SOURCE PASSAGE >>

I recently had cause to visit the gym at the hospital where my wife needed physio, I accompanied my wife but could naturally take no part in her treatment. However, I was able to observe the other patients being treated in the gym. This situation was both inspiring and depressing.
Many of the patients being treated were old as would be expected but a surprising number were young men suffering paraplegia, there were no women suffering this way there in the gym at this time. I could only guess that the majority of these young men were so handicapped from having been involved in awful accidents.
The inspiring part of this visit was to observe the gentle and kindly way in which the staff dealt with these men. I thought that it must have been very hard to go to work each day to be faced with such sad cases knowing that despite all your efforts there is little that you can do for these young men other than keep them sane and comfortable.
In particular there was one young man that seemed to be paralysed completely and could only move his mouth, he also had a life support system fixed to the wheel chair and pipes going into his every part. Sad indeed but he was accompanied by a young woman that appeared to be his wife. This got me thinking about what is caring?
It is all very well to be kind to these people but I wonder if they have ever been asked the question as to what they want for a future. I can imagine this young man looking at his wife and thinking how terrible it must be for her, and what the future holds for her. He must feel that his incapacity had not only ruined his life but has ruined the life of someone that is most beloved to him.
I wonder if the medical profession has put it to him that if he finds that it is all too hard and that he doesn’t feel that he can cause so much suffering in the future, then he has only to say the word and the profession will facilitate his gentle and dignified demise.
I am aware that if you asked a loved one the question about whether this young man should be allowed to terminate his life, they couldn’t make the decision, it would be too hard and it would maybe make them feel guilty. However, I think that the difficulty in making a decision that would avoid this young man’s mental and physical suffering is the result of our having been raised to think that death is a punishment rather than a necessary part of life.

REQUIRED TASKS >>
**A.** Please set down everything in the hospital gym essay from "In particular there" down to "beloved to him.".
**B.** In the hospital gym essay, what was fixed to the wheelchair of the young man who could only move his mouth?
**C.** Extend the hospital gym essay with new writing that follows on from its final sentence.

PROVIDED DATA >>
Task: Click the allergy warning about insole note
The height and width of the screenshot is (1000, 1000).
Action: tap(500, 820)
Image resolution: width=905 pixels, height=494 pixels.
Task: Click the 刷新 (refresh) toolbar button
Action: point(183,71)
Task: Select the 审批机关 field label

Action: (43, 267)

---

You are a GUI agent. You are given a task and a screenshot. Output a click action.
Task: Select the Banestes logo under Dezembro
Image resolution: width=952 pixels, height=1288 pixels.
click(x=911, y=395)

---

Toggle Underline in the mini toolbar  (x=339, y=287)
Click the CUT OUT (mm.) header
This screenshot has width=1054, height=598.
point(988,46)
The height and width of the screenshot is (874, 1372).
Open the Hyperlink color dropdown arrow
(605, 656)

TASK ANSWERS >>
**A.**
In particular there was one young man that seemed to be paralysed completely and could only move his mouth, he also had a life support system fixed to the wheel chair and pipes going into his every part. Sad indeed but he was accompanied by a young woman that appeared to be his wife. This got me thinking about what is caring?
It is all very well to be kind to these people but I wonder if they have ever been asked the question as to what they want for a future. I can imagine this young man looking at his wife and thinking how terrible it must be for her, and what the future holds for her. He must feel that his incapacity had not only ruined his life but has ruined the life of someone that is most beloved to him.

**B.** A life support system.

**C.**
I am not heartless and I can well understand the terrible trauma that such situations place ordinary people in, situations that they can’t be trained to face up to in the normal every day run of the mill life, but I feel that the person that is most effected by the situation is the person that has the least say in what his/her future should be. I can’t accept all the crap about the sanctity and ” right to ” life, life is for living and once one is not able to participate in living, then the choice should be there to finish life painlessly.
This is a matter that I am increasingly mindful of since my wife and I are now of an age when the onset of dementia and other age related incapacitating complaints become ever more a possiblility. I read all this rubbish about the old becoming and increasingly high cost to the community because of the espense of operating nursing homes and the like to house all these zombie like creatures. This problem is a self imposed problem not a real problem. I together with most of my friends of similar age, don’t want to be kept alive sitting drooling, eating gunk, knowing no one, being bathed, put to sleep probably with sleeping pills etc. When I don’t know that I am me and can’t remember, recall or act out, my life in a meaningful way, then I am dead, the fact that others still have the ability to keep my body functioning is not keeping me alive. I am the sum of all my feelings and experiences and once those functions of the brain have gone then I no longer exist
Surely, caring is providing what is best for the patient and if the patient is suffering because of unwanted treatment, then the caring becomes a way of satisfying the needs of the carer more than a true caring for the patient!?
I know that things like dementia block out all memories and feelings but whilst I am still able to think, I have already decided that I don’t want to be a cause of pain and unnecessary euffering to my loved ones, far better that they can only remember me as me and not come and look at drooling zombie!